Dataset entries:

^^^^^^^^

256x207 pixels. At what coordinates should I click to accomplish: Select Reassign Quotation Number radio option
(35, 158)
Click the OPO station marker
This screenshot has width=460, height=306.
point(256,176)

^^^^^^^^

ASSIGNMENT: Please repeat each entry. Keep every word the same.

RESULT OF THE EXERCISE:
256x207 pixels. At what coordinates should I click to accomplish: Select Reassign Quotation Number radio option
(35, 158)
Click the OPO station marker
This screenshot has width=460, height=306.
point(256,176)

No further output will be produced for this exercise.